El Duomo seguía atrayendo turistas. Los restaurantes estaban abiertos, algunas pastelerías no servían en sus a sus mesas, pero sí desde el mostrador. No había ningún operativo oficial ni una política pública a la vista que denotara una medida estructural ni que impidiera la aglomeración de gente en espacios públicos.

Y así, como quien no quiere la cosa, Milán terminó pareciéndose a lo que los medios italianos mostraban de ella. En definitiva, la ciudad estaba atravesada por un denominador común que tenía un solo nombre: coronavirus. Esa palabra que ya no tiene idioma ni frontera pero que, si alguno llegaba a pronunciar en un espacio público, generaba más paranoia que la propia tos que algún valiente se animaba a manifestar en las calles: miradas sospechosas, cambio de vereda, ajustarse la bufanda para que actúe de barbijo, cara de susto, acelerar el paso.

Al fin y al cabo, el barbijo terminó siendo más bien una caricia psicosomática que una herramienta real para evitar el contagio. No importa que no cambie demasiado y que los médicos lo refuercen una y otra vez: tengo barbijo y con eso puedo sentirme en paz.

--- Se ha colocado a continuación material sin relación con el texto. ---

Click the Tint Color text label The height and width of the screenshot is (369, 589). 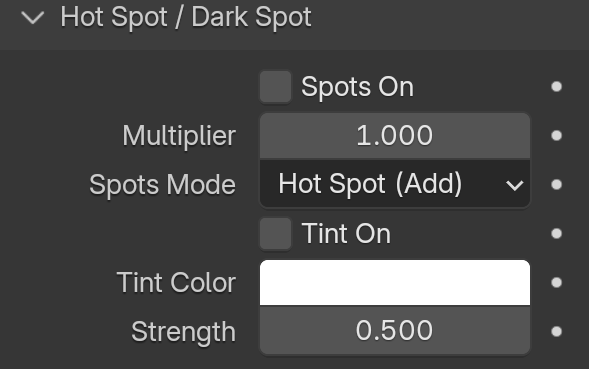(x=176, y=283)
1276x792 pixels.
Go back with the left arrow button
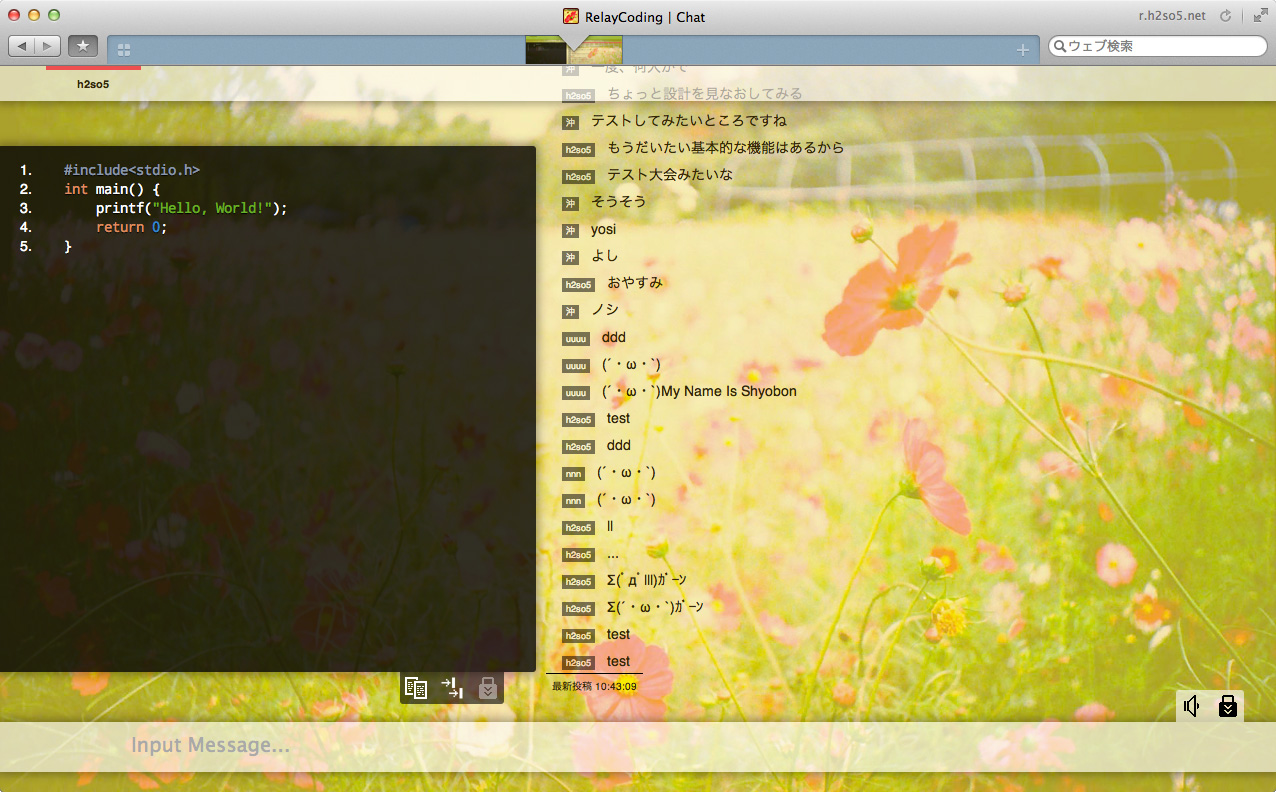[22, 46]
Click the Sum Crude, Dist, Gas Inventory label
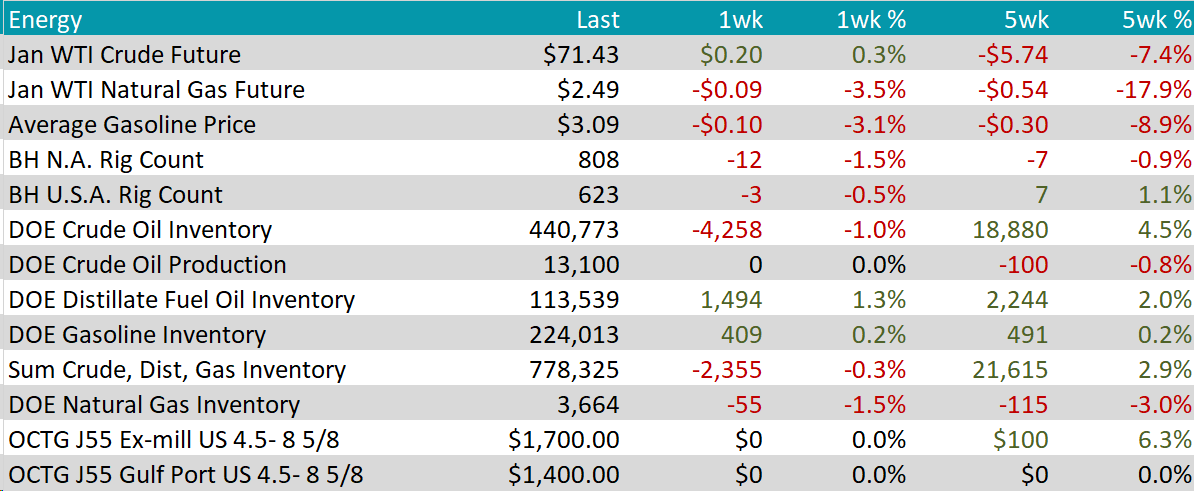The width and height of the screenshot is (1194, 491). point(177,370)
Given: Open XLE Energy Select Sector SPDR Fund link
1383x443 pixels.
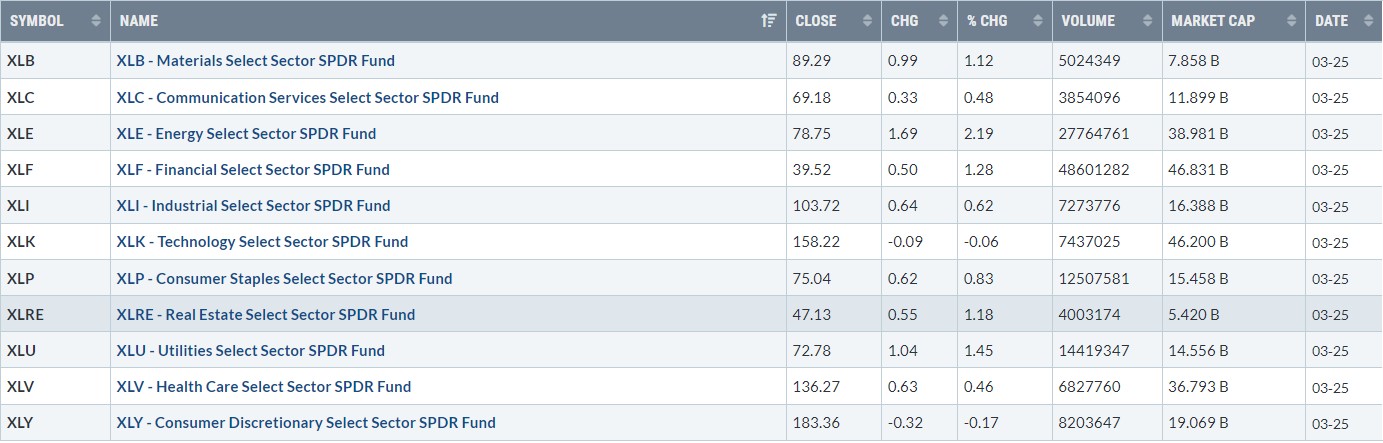Looking at the screenshot, I should 246,134.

Por supuesto, parte de las acciones que los medios compartían eran llevadas a rajatabla por los que transitaban las calles: estar a dos metros de distancia de un otro, esperar a que cambie el semáforo alejándose del resto, acercarse a una góndola del supermercado cuando ninguna otra persona lo esté haciendo, aplicarse alcohol en gel como un acto reflejo. El miedo aumentaba a la par de los números confirmados y, junto con esas noticias, proliferaban los hechos de violencia hacia personas asiáticas en espacios públicos.

Pronto, el virus no fue el único enemigo a erradicar, sino la fiel manifestación de algo que pasaba por debajo de la superficie pero que nadie se interesaba en ver: la xenofobia y el racismo. Las pantallas arrojaban una y otra vez que Italia terminó siendo presa de su propio progresismo. Que permitir sin juzgar el ingreso y el egreso de turistas a todas sus ciudades los llevó a ser el tercer país con más casos de coronavirus en el mundo.

Al fin de cuentas, la tos, la fiebre, la palabra coronavirus y la xenofobia terminaron siendo los verdaderos síntomas de una ciudad que se teme a sí misma. Alcohol en gel en mano y barbijo como escudo, Milán se transformó en el escenario de una Europa que no lo tenía todo controlado y que, ante el peligro, no supo qué más hacer.

Como una profecía autocumplida a lo “La guerra de los mundos”, Milán se teme a sí misma pero, al igual que el resto del planeta, prende pantallas para terminar confirmando que hay algo que se propaga con más fuerza que cualquier otro virus: la paranoia como respuesta social y la xenofobia como marca registrada que construye una otredad pero que prefiere, ante lo peligroso, resguardarse primero. O cruzarse de vereda.